Screenshot grounding data
====
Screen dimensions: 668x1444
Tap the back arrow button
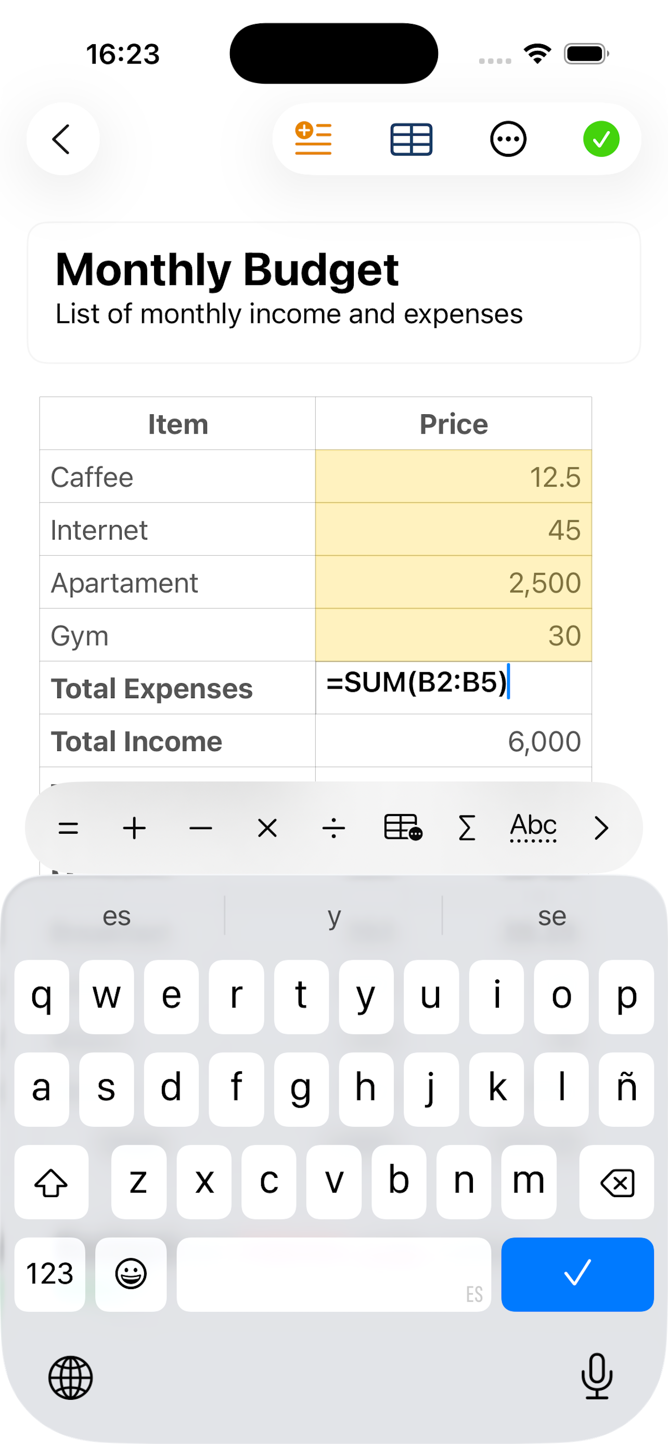[62, 139]
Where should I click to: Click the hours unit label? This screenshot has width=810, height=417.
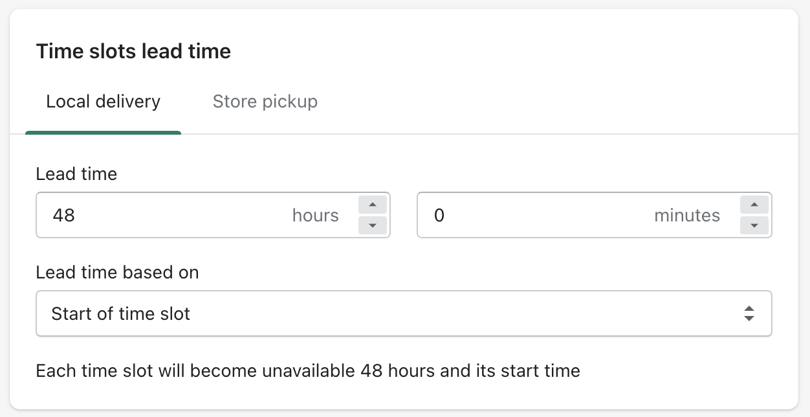pyautogui.click(x=316, y=216)
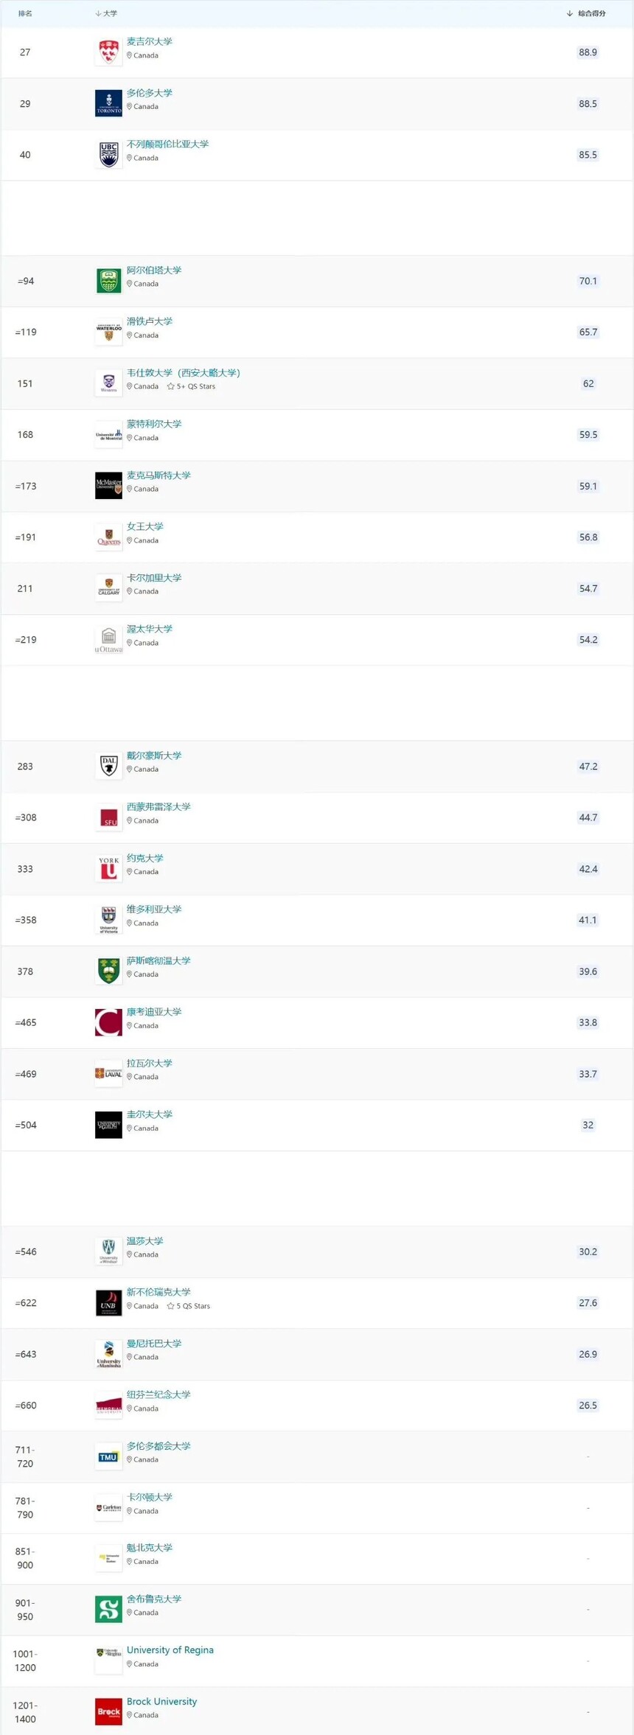Click the Concordia University logo
This screenshot has height=1735, width=634.
pos(108,1023)
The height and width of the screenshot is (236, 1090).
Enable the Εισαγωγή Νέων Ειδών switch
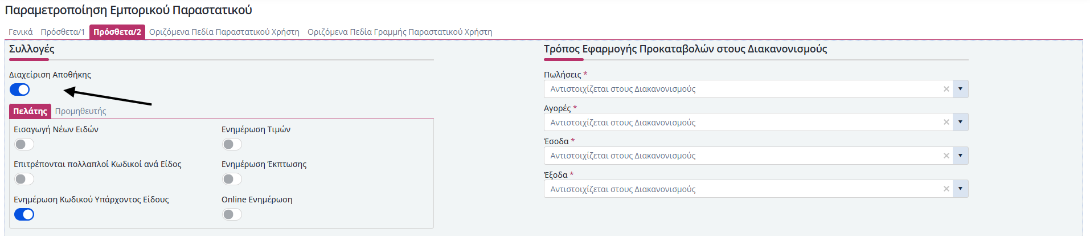coord(24,144)
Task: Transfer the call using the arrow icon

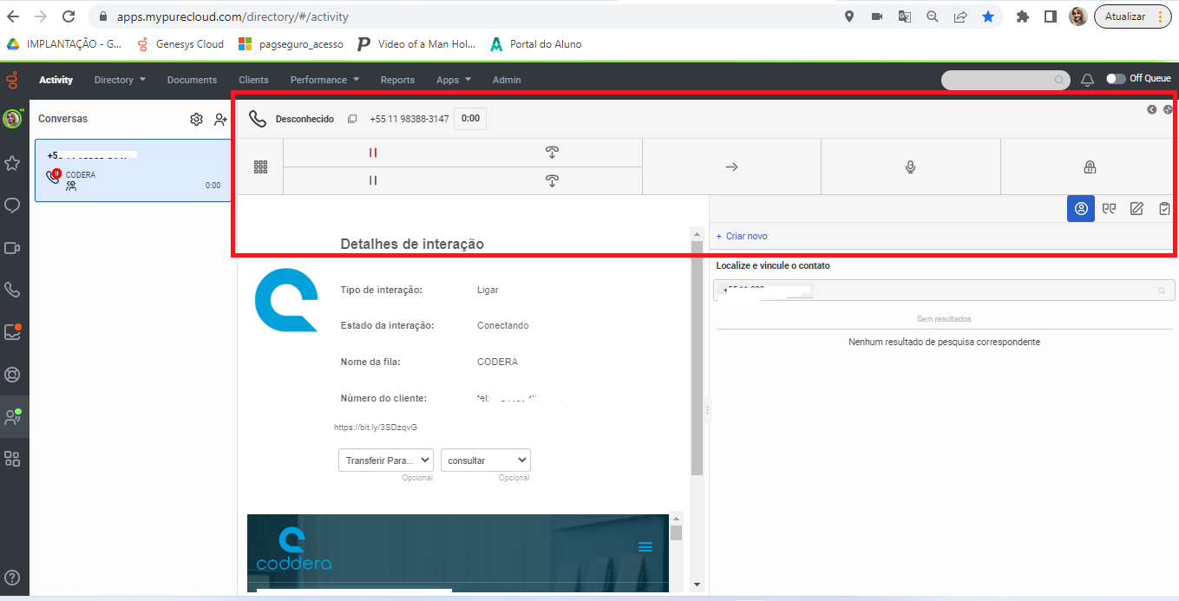Action: [731, 166]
====
• _Assigned task_:
Transcribe each line above verbatim, with the pictures left out.

• _Task answer_:
Screen dimensions: 668x1444
Tap the back arrow button
[62, 139]
Where should I click to: Click the hours unit label? This screenshot has width=810, height=417.
pyautogui.click(x=316, y=216)
Click the Concordia University logo
This screenshot has height=1735, width=634.
pos(108,1023)
The height and width of the screenshot is (236, 1090).
Enable the Εισαγωγή Νέων Ειδών switch
coord(24,144)
Task: Transfer the call using the arrow icon

Action: [731, 166]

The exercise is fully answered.